成为自己
Become Oneself
“成为自己,比什么都重要!”
弗吉尼亚·伍尔夫在一个世纪前的宣告,至今依然回响。成为女儿、伴侣、母亲,成为职场中的专业者与社会事务的参与者……这些身份并非角色的简单叠加,而是生命向度的自然延展,是女性在日常中不断编织的丰富图景。当多元的身份彼此交织、相互滋养,一个重要的问题也随之浮现:在如此丰沛而多声部的生活中,“我”如何被持续地感知、确认与生长?
这正是“成为自己”这个专题的切入点。我们不预设身份与自我的对立,而是关注女性艺术家如何以艺术为通道,在多维的生活经验中主动建构自我。多重身份不是需要挣脱的束缚,而是可以被不断转化与深化的经验土壤。她们将日常的感知、情感记忆与身份所赋予的独特视角带入创作,让艺术成为“成为自己”最诚实的行动——不是寻找一个隐匿的“我”,而是在表达中,让“我”持续显形,愈发清晰、辽阔。
通过这一专题的连续积累,我们不仅试图为女性艺术家的创作脉络“完形”,更希望借由她们的实践,展现“成为自己”并非挣脱身份,而是在多重角色的交织共生中确认主体,在持续而真诚的创作里,一步步抵达自由。
图片由UCCA尤伦斯当代艺术中心提供
段建宇
Duan Jianyu
1970年出生于河南郑州,1995年毕业于广州美院油画系,曾任教于广州华南师范大学美术系。

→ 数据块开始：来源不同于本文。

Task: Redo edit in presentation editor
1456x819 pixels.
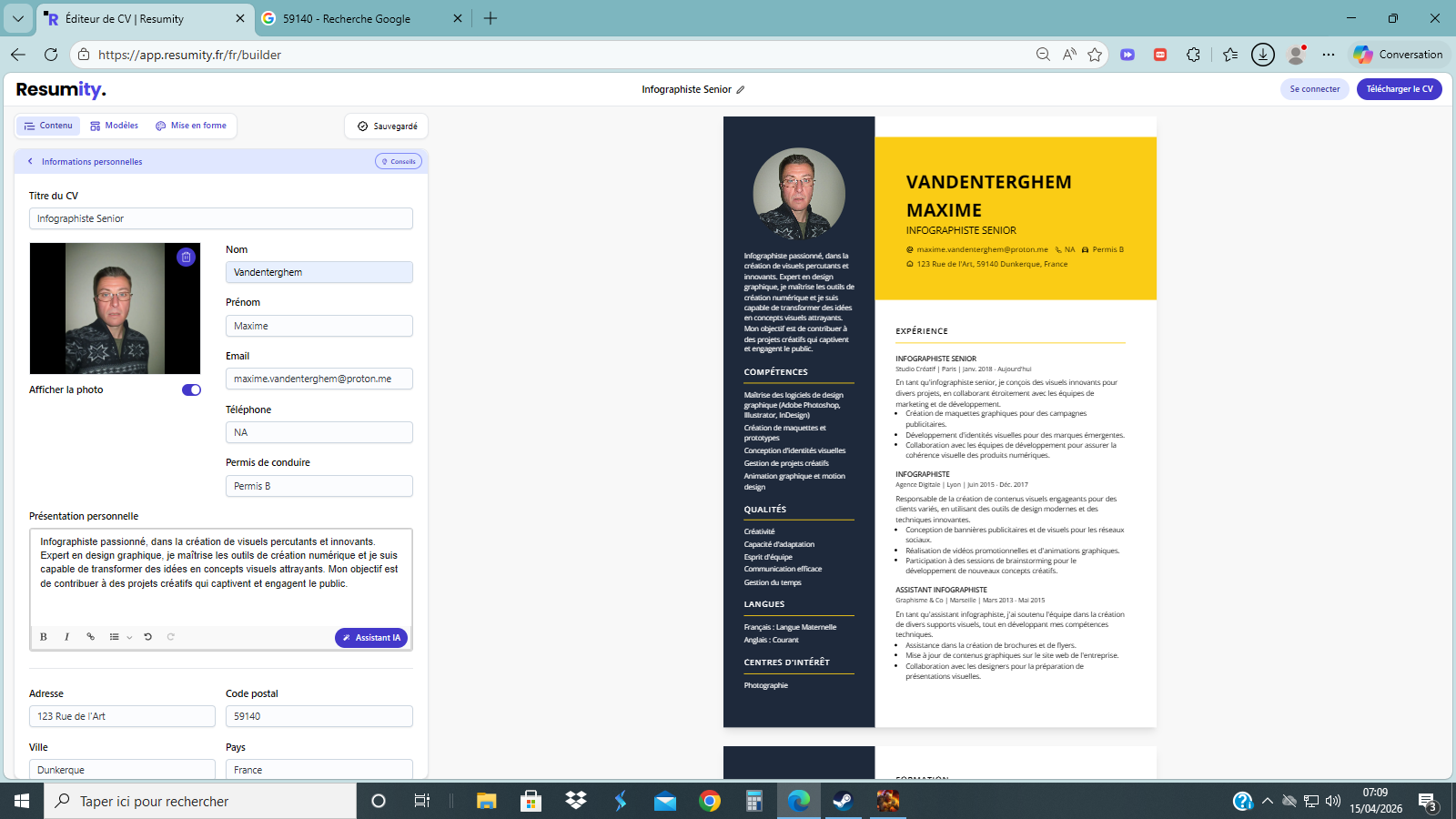Action: 170,637
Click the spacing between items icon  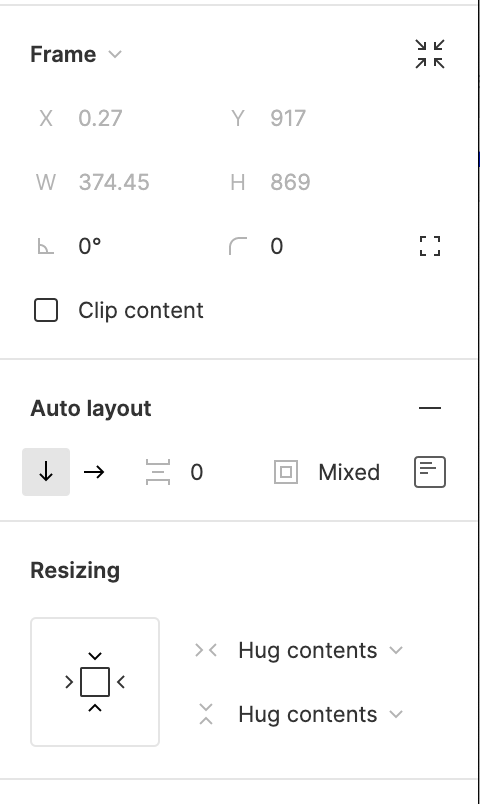pyautogui.click(x=157, y=472)
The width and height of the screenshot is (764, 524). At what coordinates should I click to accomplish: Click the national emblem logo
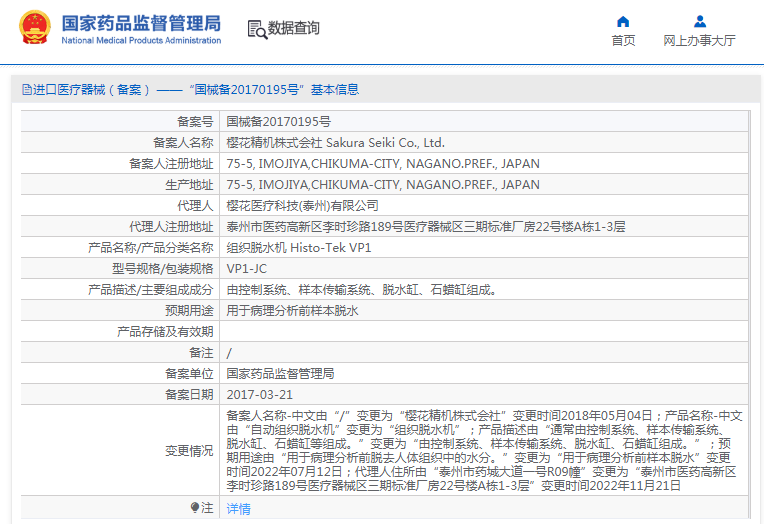[x=32, y=28]
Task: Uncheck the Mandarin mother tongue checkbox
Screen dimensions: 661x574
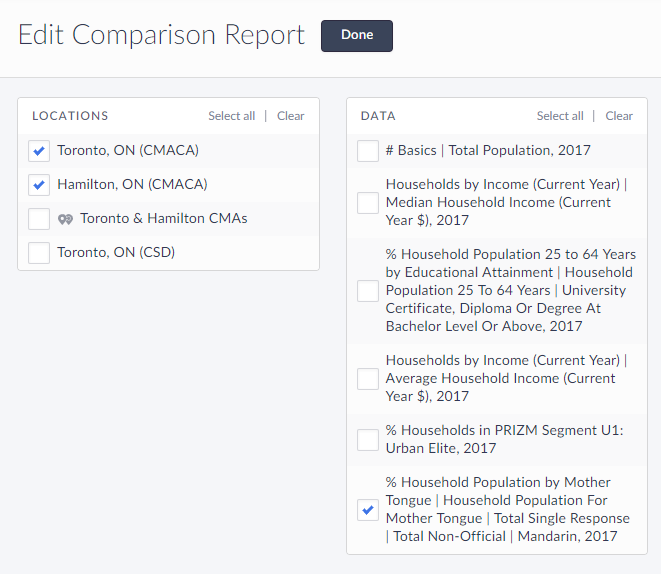Action: click(x=368, y=510)
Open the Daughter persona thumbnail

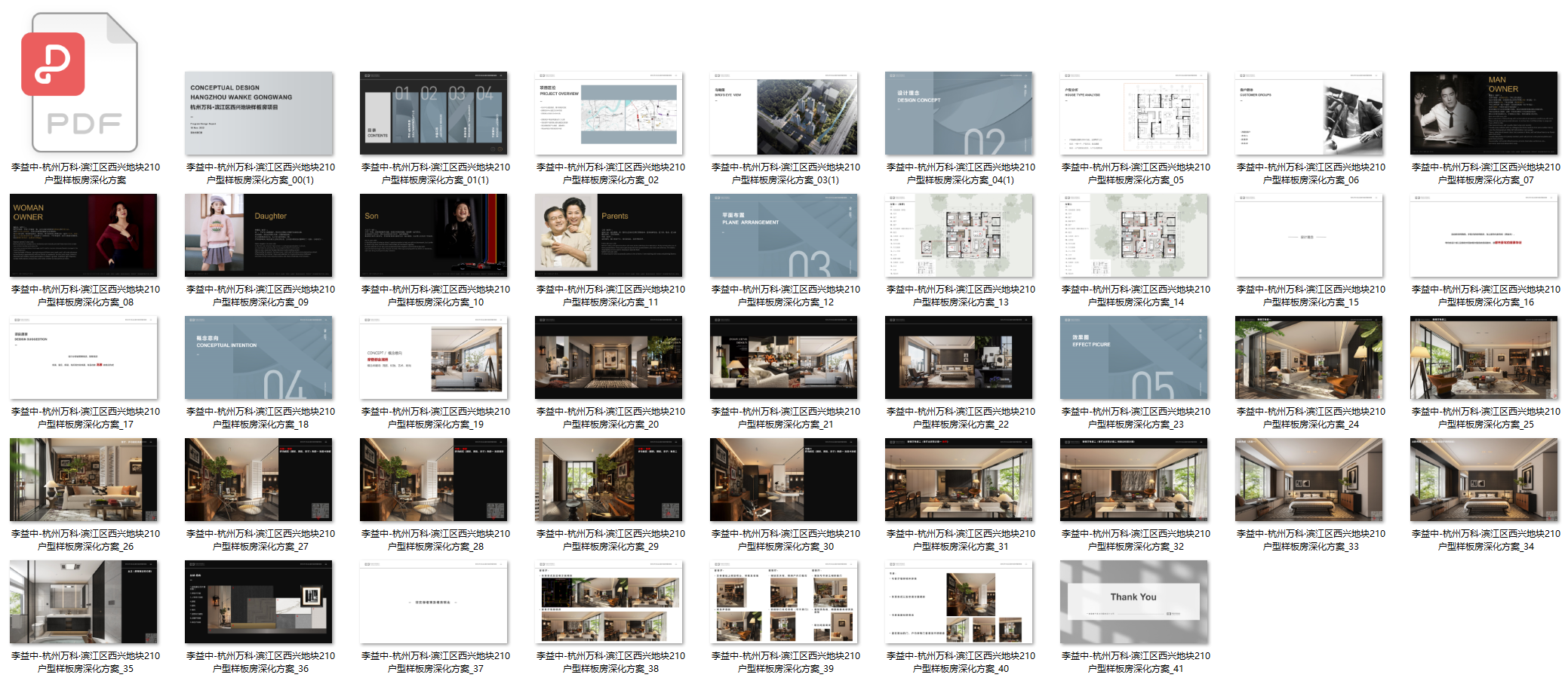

其近期个展包括:“雏菊,微风,没有亲戚在写诗”(UCCA,北京,2026)“段建宇:渔樵”(YDP,伦敦,2025);“段建宇:岁月的泡沫”(镜花园,广州,2022);“自动写作-自动阅读”(池社,上海,2020);“段建宇个展”(巴塞尔艺术展-巴塞尔展会 2019,巴塞尔,2019);“杀,杀,杀马特”(镜花园,广州,2016);“醍醐:段建宇、胡晓媛双个展”(上海外滩美术馆,上海,2013)。
段建宇:
杀,杀,杀马特——以及其他成为自己的方式
Kill, Kill, Kill Matt | Diverse Ways of Self-Actualization
“雏菊,微风,没有亲戚在写诗”展览现场,UCCA尤伦斯当代艺术中心,2026。
图片由UCCA尤伦斯当代艺术中心提供,摄影:杨灏。
尽管我的画面像在瞎编,但谁能说我的作品不是现实主义呢?
——段建宇
这个艺术家有点“土”
第一次见到段建宇的人,很难不注意到她的外形——她一度留着那种蓬松的、带着点“杀马特”气息的长发,浓密而倔强,像是从世纪初的县城发廊直接穿越而来。这和她画里的气息如出一辙:那些画面里永远有一种拒绝被规训的野性,一种“我偏不”的执拗。
△我的小乖兔 之一
布面油彩、丙烯、喷漆
2018
图片由艺术家与维他命艺术空间提供
2026年5月,段建宇在北京UCCA尤伦斯当代艺术中心举办了个展“雏菊,微风,没有亲戚在写诗”,这是她在北京的首次机构个展。站在展厅中央,看着那些画里画外互相指认的线索,你会意识到:这个1970年生于河南郑州的女人,用近三十年时间实现了一件事——成为她自己,而这对于段建宇来说,意味着一次次拒绝,一次次警惕,一次次在别人都往东走的时候往西看。
△一个因奶水太多而失败的极简主义展览
布面油彩、丙烯、油性笔、油画棒、喷漆、铅笔
120 × 180cm
2026
图片由艺术家与维他命艺术空间提供
1995年,她从广州美术学院油画系毕业。彼时的中国当代艺术圈,政治波普、玩世现实主义、新生代绘画、艳俗艺术轮番登场。但段建宇对这些都不感兴趣。她后来回忆:“那时的绘画也是在这种背景下开展的……这些都不是适合我的方式。”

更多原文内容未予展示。